On one end, a handful of Korean tennis fans carried banners and their national flag to support the world no 25, and the second seed at Tata Open Maharashtra, Hyeon Chung.
At the other end of the court stood the lonely figure of Ernests Gulbis. Lonely, because he’s spent most of the last few years travelling solo on the ATP tour, going through the grind of booking practice courts, figuring out his travel arrangements and schedule, doing his pre-match warm-ups and post-match cool-downs all by himself, as injury pulled him down to the lower echelons of the sport – in July 2017 he was ranked as low as 589.
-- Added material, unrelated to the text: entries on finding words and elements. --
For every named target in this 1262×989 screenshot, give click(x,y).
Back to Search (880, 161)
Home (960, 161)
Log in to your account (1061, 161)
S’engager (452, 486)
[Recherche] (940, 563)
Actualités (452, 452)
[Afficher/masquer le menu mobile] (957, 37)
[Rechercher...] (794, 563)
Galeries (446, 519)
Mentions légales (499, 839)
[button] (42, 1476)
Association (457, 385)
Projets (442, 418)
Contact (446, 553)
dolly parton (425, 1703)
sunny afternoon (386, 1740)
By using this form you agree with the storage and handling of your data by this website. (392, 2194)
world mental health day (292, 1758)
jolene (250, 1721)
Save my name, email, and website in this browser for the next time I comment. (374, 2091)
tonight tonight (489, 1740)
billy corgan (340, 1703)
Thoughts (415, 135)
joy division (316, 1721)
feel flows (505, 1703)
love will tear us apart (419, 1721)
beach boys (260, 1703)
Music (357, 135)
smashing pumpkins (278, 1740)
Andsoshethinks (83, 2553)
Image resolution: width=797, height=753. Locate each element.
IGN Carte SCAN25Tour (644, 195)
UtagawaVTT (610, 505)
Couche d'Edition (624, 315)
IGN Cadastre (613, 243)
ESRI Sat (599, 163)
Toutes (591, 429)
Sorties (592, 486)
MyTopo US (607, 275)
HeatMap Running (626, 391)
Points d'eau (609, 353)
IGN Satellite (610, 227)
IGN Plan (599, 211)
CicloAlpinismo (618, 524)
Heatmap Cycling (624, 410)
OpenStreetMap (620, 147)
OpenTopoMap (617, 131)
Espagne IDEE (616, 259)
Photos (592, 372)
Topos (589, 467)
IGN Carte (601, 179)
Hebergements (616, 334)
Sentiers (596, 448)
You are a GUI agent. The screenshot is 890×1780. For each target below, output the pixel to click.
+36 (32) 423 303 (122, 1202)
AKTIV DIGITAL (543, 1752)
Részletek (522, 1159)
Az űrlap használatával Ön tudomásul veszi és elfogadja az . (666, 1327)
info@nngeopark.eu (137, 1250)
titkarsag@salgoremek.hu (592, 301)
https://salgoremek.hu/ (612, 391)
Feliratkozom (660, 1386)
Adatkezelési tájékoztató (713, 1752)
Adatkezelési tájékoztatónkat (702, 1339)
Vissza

He was the underdog against his seeded younger opponent, a bona fide superstar from the ATP’s fabled Next Gen. And Chung held his end of the bargain in the early exchanges, racing to a 4-0 lead in the first set and laying the foundation for a comfortable second-round win.
Not too far back, Gulbis too was one of the bigger names in world tennis before a string of injuries took a toll on the once world no. 10 and 2014 French Open semi-finalist. He was down, but not out. The recovery was gradual, but effective. Now he’s the world no. 95 looking to make further strides upwards.
On the day, he made a slow start, but turned the momentum around to out-hit and out-run the Korean 7-6, 6-2 in a 100-minute encounter.
“In the beginning, I was trying to make winners when it wasn’t necessary,” said the 30-year-old after the match. “Later, I started putting a lot more balls and waited for the better opportunities and then he started to miss.”
Gulbis mixed his shots to get back into the match – play short, long, slice, topspin, and on a few occasions, stand up to receive Chung’s second serve. And he had the legs to run down shot after shot.
This wasn’t the first time the pair had met on the tour. They played each other in a first-round qualifier of the ATP 500 Barcelona Open where Chung won in straight sets.
The Korean has, till date, been the only player from the Next Gen to have reached as far as the last four of a major. He also won the first ever ATP Next Gen Finals, beating Andrey Rublev in the 2017 title clash.
Gulbis, though, feels the time of the younger players at the Slams is still a few years away. “This year, first reaction, first emotional reaction is no (For anyone from the Next Gen to win a major). But you never know,” he explains. “You don’t know how people are coming for the first Slam of the year. But for people to win a Slam when they are 17-18, I think those times are far gone. (The younger players) are much more professional than when the time I was coming up. It was a little bit more relaxed attitude towards everything, you didn’t have a coach, physio, fitness trainer travelling with you full time. The guys now have the ability to do this.”
Slowly though, Gulbis is catching up to them. In Pune, he ousted one of the biggest names from the Next Gen. Next he takes on one of the oldest singles players still competing at the highest level, 39-year-old Ivo Karlovic. But Gulbis is ready to make the hard yards to play the biggest players in the most prized competitions. And he knows what he has to do to get there.
“I wish to be healthy and remain fit. I don’t think too much about rankings. I just want to make it to the main draws of Grand Slams and this was the goal for last year.”